Check data quality before investigating:
You: "Are there any failing dbt tests?"

SignalPilot: Checking dbt test results...

⚠️ 2 tests failing:
1. unique_orders_order_id (FAIL) - Found 47 duplicate order_ids
2. not_null_customers_email (WARN) - Found 12 null emails

Column Lineage

Trace where data comes from:
You: "Where does the mrr column in fct_subscriptions come from?"
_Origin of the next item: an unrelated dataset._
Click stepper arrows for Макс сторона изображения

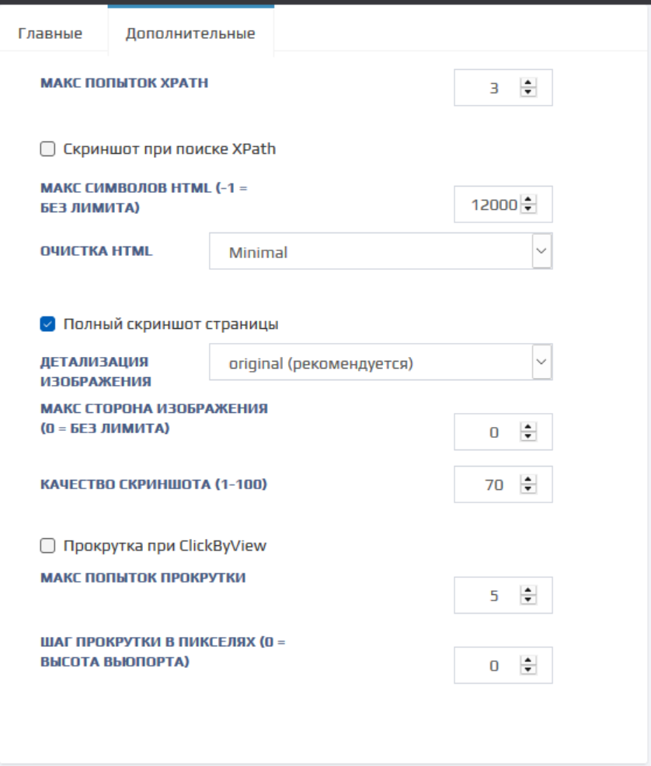coord(529,432)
SignalPilot: Tracing column lineage...

fct_subscriptions.mrr
└── int_subscription_mrr.mrr_amount
    └── CASE statement combining:
        ├── stg_subscriptions.plan_amount
        ├── stg_discounts.discount_percent
        └── stg_credits.credit_amount

dbt Commands

CommandDescription
@dbt show modelsList all models
@dbt lineage <model>Show upstream/downstream
@dbt describe <model>Show model documentation
@dbt testsShow test results
@dbt freshnessCheck source freshness

Best Practices

1

Document Your Models

Well-documented dbt models make SignalPilot investigations faster. Include column descriptions, especially for business logic.
2

Run Tests Before Investigating

Check @dbt tests before deep investigations. Failing tests might explain data anomalies.
3

Use Lineage for Root Cause

When data looks wrong, trace lineage upstream. The issue often originates in staging or source models.